# New York Detailers???



## dillon733 (Feb 18, 2008)

I understand that their are not many members on this forum from the US (specifically NY) but, i was wonmdering if any of you knew of a good detailer in the New York area (specifically long island). I always heard detailing dynamics was excellent. HOWEVER... i went their today to get a price and the owner Matt was the one who looked over my car. He told me exactly what they would do step by step and it was just disasterous. My car is brand new and has only minor defects. He wanted to strip the surface of all wax and sealents with RUBBING ALCHOHOL!!!:wall: if this wasnt bad enough he said that the wax they would use to finish it off would last about a month:wall:. and they only use there own brand products. and i was quoted a insane price. I dont mind paying alot but it should be worth it and this would be worse than if i took it to the local car wash to be detailed. Can someone please help? I'd like to stay on long island if possible and id prefer if they used decent products such as Z***l or Swissvax. Any sugestions?


----------



## dsms (Feb 1, 2008)

Isopropyl alcohol (rubbing alcohol) is commonly used among detailers to strip off dealer applied waxes on new cars and also to wipe off polishing oils during correction work. This may sound strange or bad for the paint but its entirely fine. Your assumption that only quality detailers use Z*mol or Swissvax is skewed. Its all about the skill and prep work that goes into a detail which determines its quality, not an expensive wax!


----------



## jake_b (Jan 9, 2008)

check your pm.


----------



## mattjonescardiff (Dec 12, 2006)

dsms said:


> Isopropyl alcohol (rubbing alcohol) is commonly used among detailers to strip off dealer applied waxes on new cars and also to wipe off polishing oils during correction work. This may sound strange or bad for the paint but its entirely fine. Your assumption that only quality detailers use Z*mol or Swissvax is skewed. Its all about the skill and prep work that goes into a detail which determines its quality, not an expensive wax!
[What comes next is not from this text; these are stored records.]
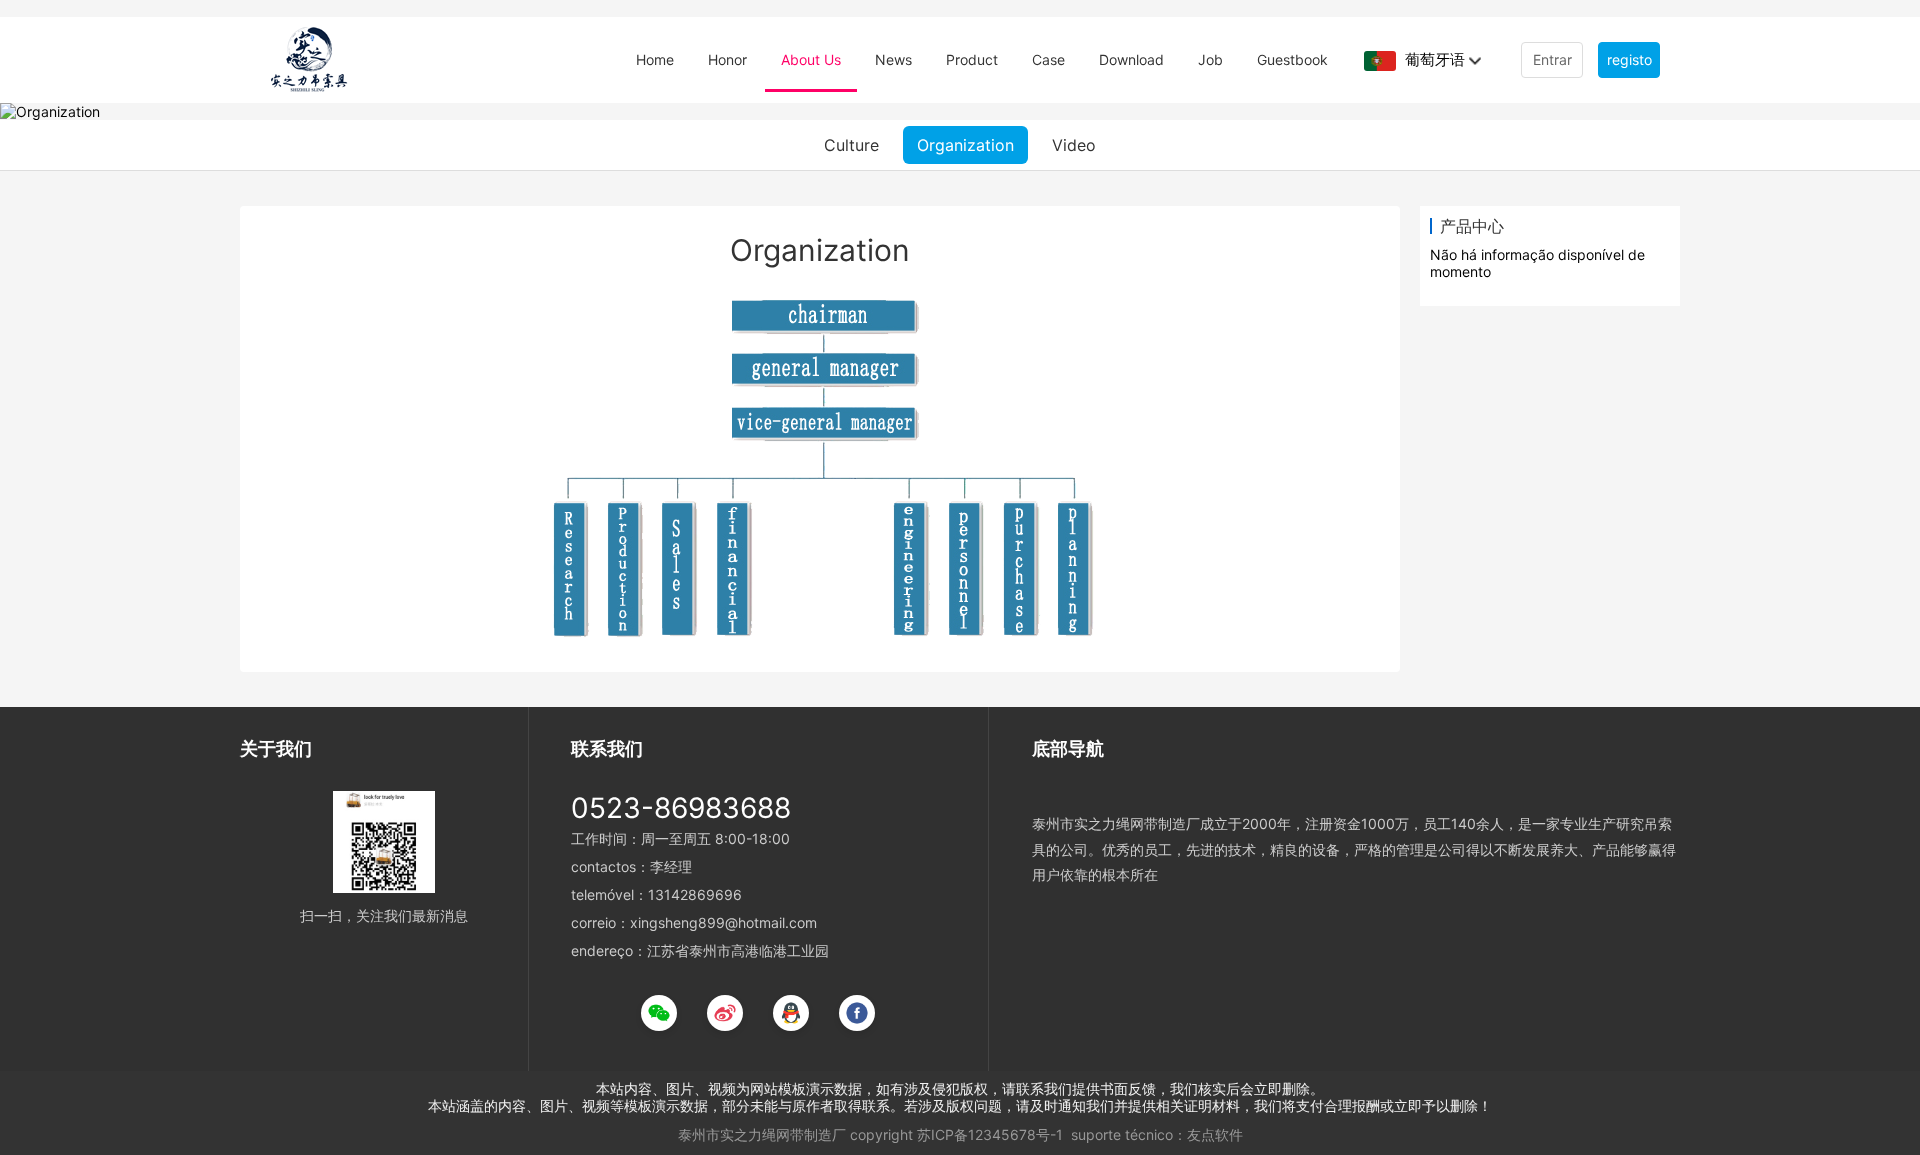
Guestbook (1292, 59)
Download (1131, 59)
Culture (851, 145)
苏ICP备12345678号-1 (990, 1134)
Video (1074, 145)
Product (972, 59)
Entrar (1552, 59)
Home (655, 59)
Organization (965, 145)
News (893, 59)
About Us (811, 59)
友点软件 (1215, 1134)
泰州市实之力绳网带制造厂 (762, 1134)
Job (1210, 59)
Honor (727, 59)
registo (1629, 59)
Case (1048, 59)
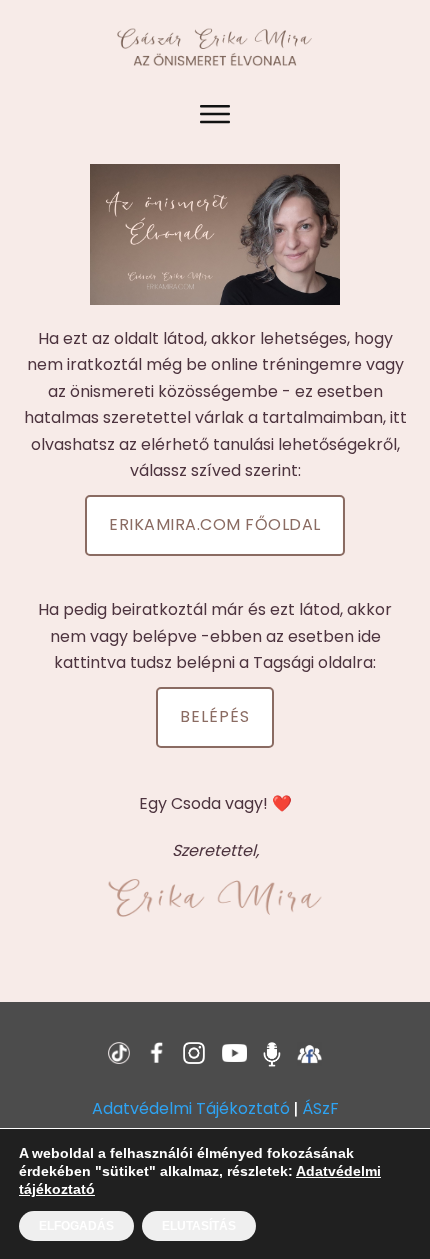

All true, and his claims about how the long the wax will last are, if anything, quite honest! I can understand your concern at them only using 'own brand' products though. That's very limiting.


----------



## dillon733 (Feb 18, 2008)

jake_b said:


> check your pm.


thanks ill definately give him a shout


----------



## nicp2007 (Apr 25, 2007)

you could get them to do it but supply your own sealent or wax for them to apply wich would give you better and longer protection, then you could also top it up your self as and when,


----------



## Jakedoodles (Jan 16, 2006)

dsms said:


> Isopropyl alcohol (rubbing alcohol) is commonly used among detailers to strip off dealer applied waxes on new cars and also to wipe off polishing oils during correction work. This may sound strange or bad for the paint but its entirely fine. Your assumption that only quality detailers use Z*mol or Swissvax is skewed. Its all about the skill and prep work that goes into a detail which determines its quality, not an expensive wax!


Not the case. Rubbing alcohol is not 99% which is what IPA is, it's a much smaller percentage, and imo, it's not a good idea to use rubbing alcohol on paint.


----------



## detailersdomain (Sep 13, 2006)

how about contacting us?


----------



## dillon733 (Feb 18, 2008)

sorry about that, but i have already decided to use someone else but maybe ill try you guys next time around


----------



## detailersdomain (Sep 13, 2006)

oh not a problem at all who did you end up going with?


----------



## dillon733 (Feb 18, 2008)

check your pm


----------